STATED TASK → Identify every line in the listing that contains the string "target", and copy each of those lines. Treat uppercase and lowercase letters as different.

----

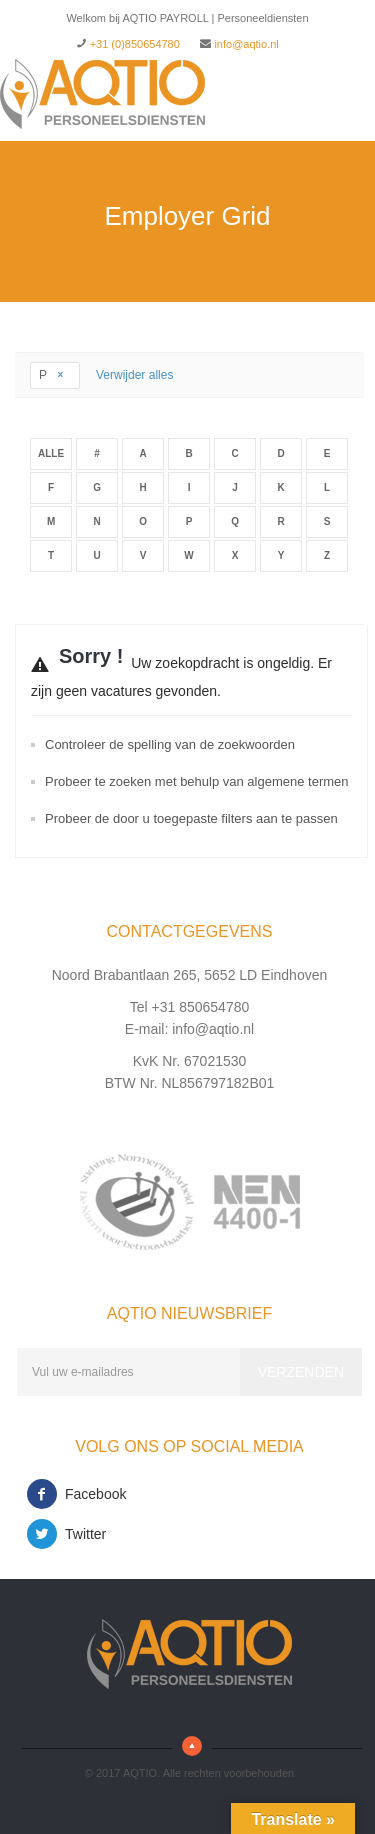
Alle (51, 453)
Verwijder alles (134, 375)
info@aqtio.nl (246, 44)
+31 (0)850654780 (135, 44)
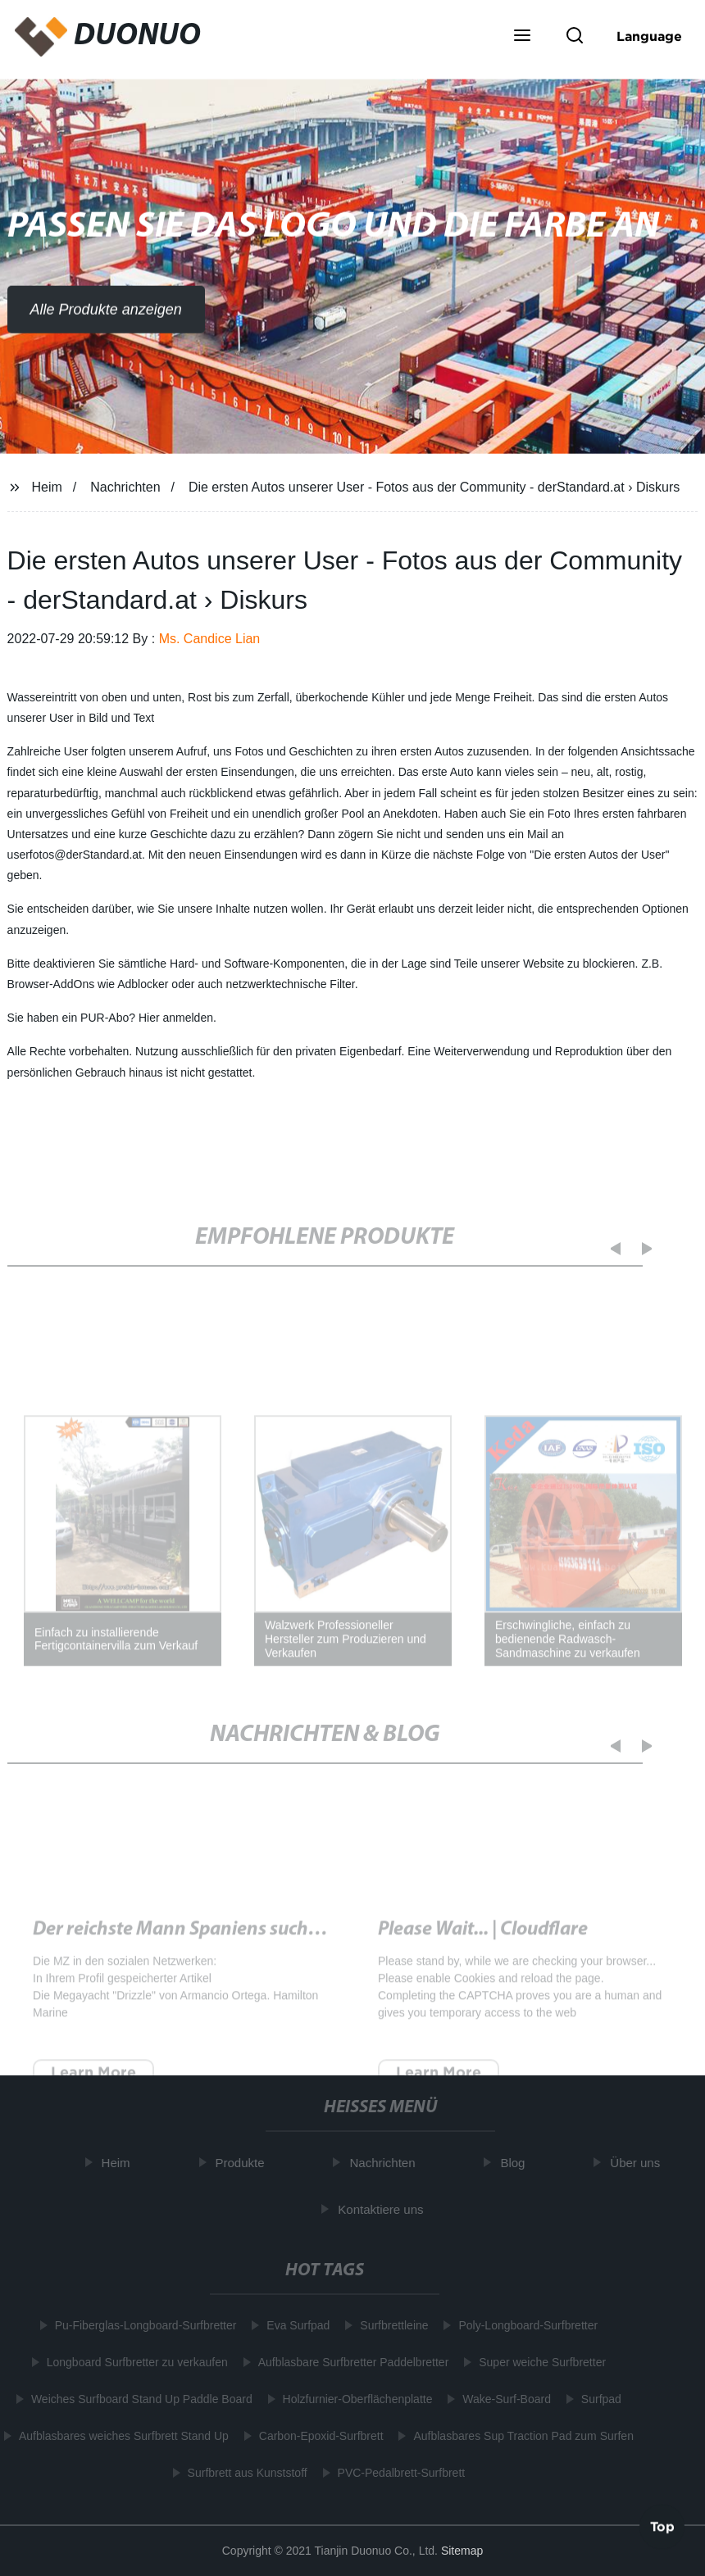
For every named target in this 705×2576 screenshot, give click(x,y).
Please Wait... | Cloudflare (483, 1941)
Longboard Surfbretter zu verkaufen (134, 2362)
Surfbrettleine (391, 2325)
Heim (46, 487)
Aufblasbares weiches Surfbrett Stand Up (120, 2435)
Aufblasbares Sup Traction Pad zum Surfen (520, 2435)
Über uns (638, 2163)
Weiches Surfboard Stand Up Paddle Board (138, 2399)
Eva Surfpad (294, 2325)
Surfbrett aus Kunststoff (243, 2472)
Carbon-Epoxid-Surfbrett (318, 2435)
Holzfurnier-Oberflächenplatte (354, 2399)
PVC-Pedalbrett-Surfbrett (398, 2472)
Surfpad (598, 2399)
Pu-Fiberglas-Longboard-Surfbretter (142, 2325)
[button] (522, 36)
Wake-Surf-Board (503, 2399)
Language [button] (649, 36)
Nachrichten (125, 487)
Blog (515, 2163)
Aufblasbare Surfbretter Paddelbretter (349, 2362)
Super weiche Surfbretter (539, 2362)
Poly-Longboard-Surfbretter (524, 2325)
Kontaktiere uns (383, 2208)
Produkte (242, 2163)
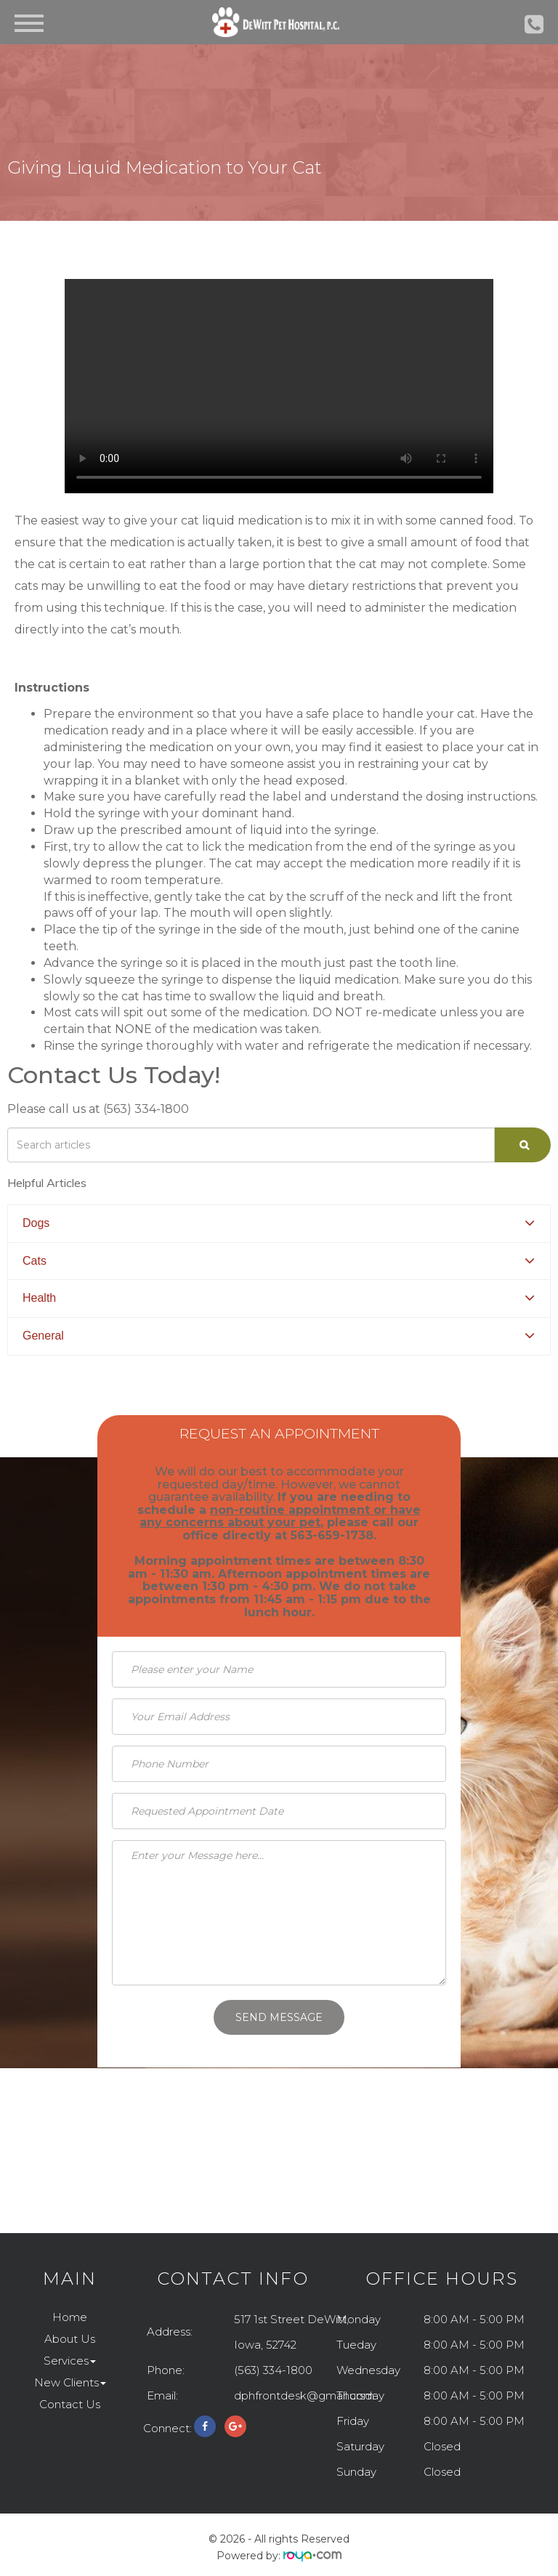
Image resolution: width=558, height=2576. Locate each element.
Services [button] (70, 2361)
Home (69, 2317)
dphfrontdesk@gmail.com (304, 2395)
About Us (69, 2339)
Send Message (279, 2017)
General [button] (43, 1335)
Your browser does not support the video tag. (279, 386)
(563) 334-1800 (273, 2370)
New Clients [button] (70, 2382)
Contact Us (69, 2404)
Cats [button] (34, 1261)
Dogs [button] (36, 1223)
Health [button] (39, 1298)
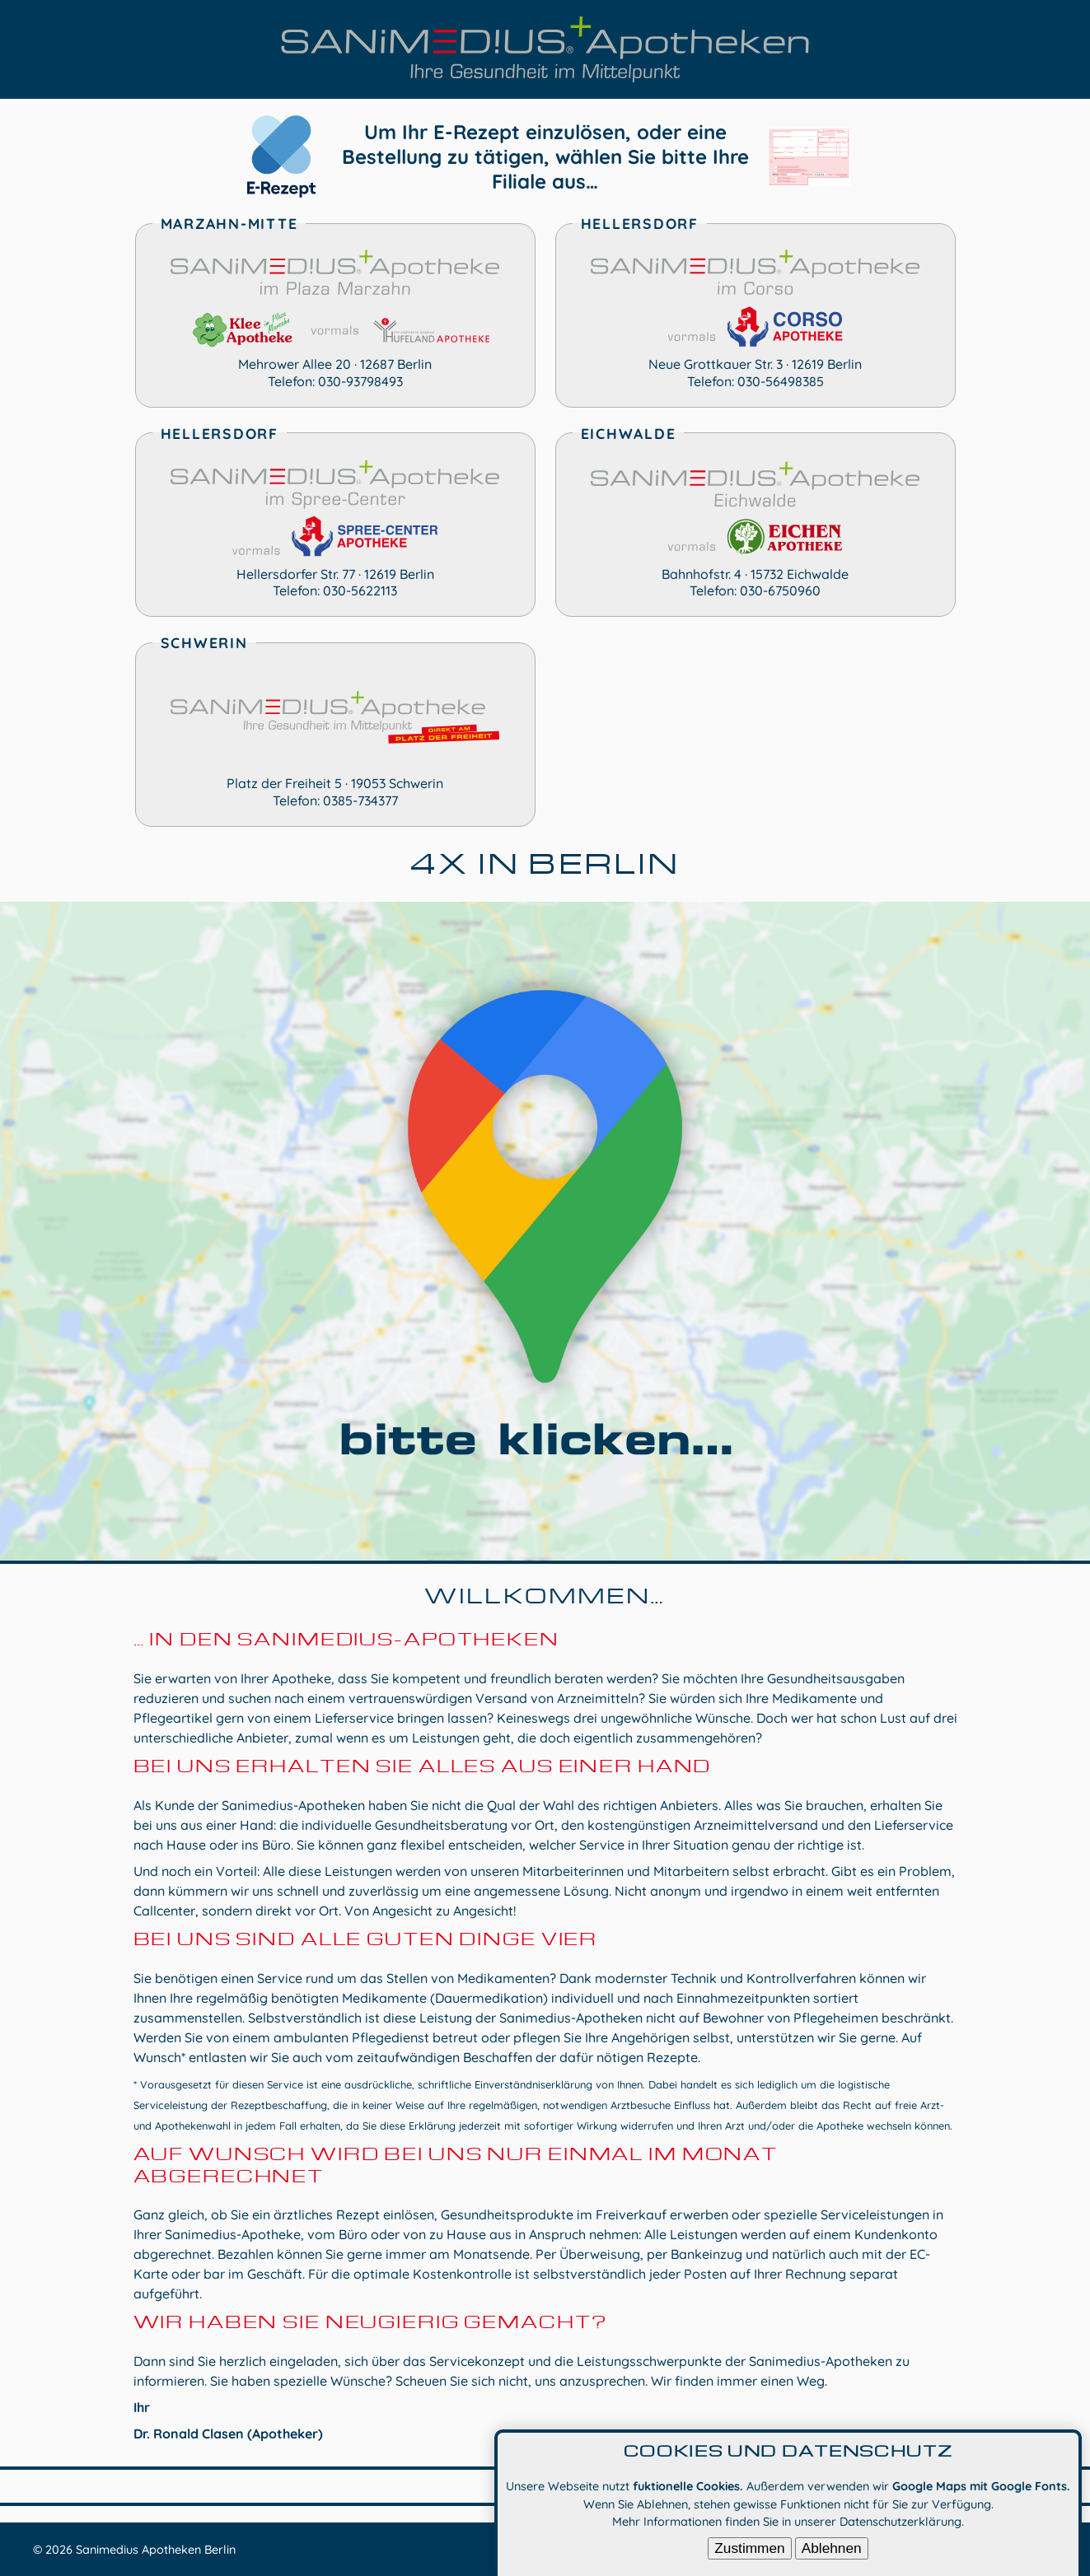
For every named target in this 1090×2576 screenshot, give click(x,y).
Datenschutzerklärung (900, 2525)
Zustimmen (749, 2552)
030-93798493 (360, 381)
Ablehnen (832, 2552)
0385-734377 (360, 800)
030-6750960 (780, 590)
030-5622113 (360, 590)
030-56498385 (780, 381)
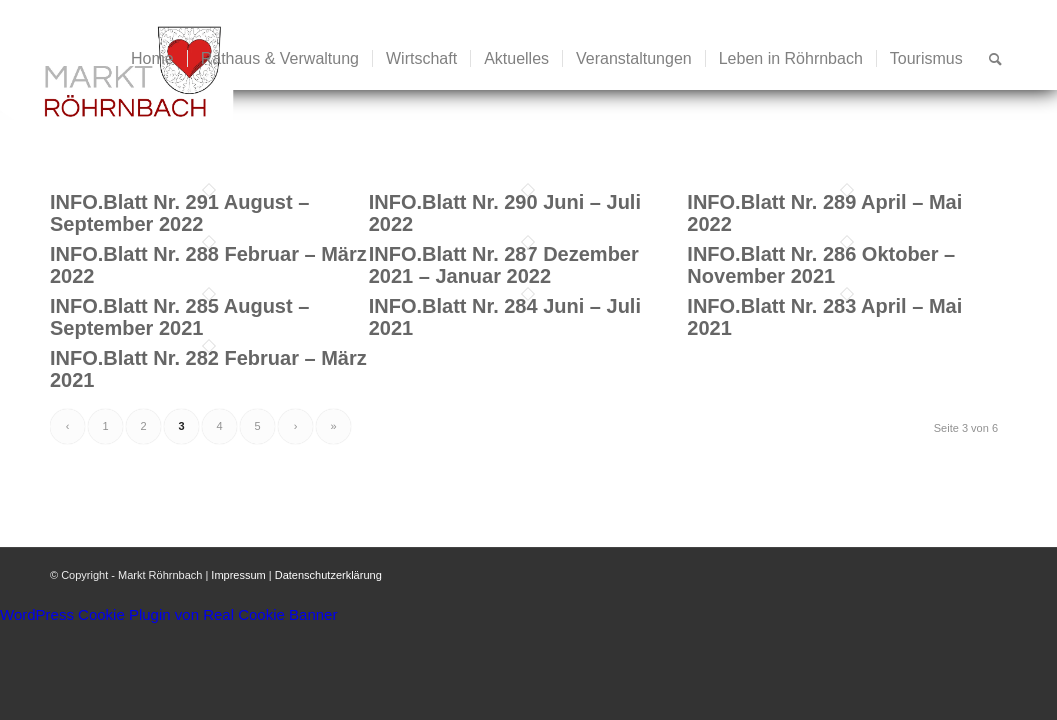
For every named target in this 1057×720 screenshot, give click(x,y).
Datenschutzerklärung (328, 575)
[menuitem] (152, 59)
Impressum (238, 575)
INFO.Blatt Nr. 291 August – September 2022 (179, 213)
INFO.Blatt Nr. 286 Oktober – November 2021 (821, 265)
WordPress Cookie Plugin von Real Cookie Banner (168, 614)
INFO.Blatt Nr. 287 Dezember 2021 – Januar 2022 (504, 265)
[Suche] (995, 59)
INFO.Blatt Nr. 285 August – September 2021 (179, 317)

----

ANSWER →
For every named target in this 705×2576 screenshot, give click(x,y).
For every named target in this 1090×2576 screenshot, give click(x,y).
For every named target in this 1057×720 screenshot, give click(x,y).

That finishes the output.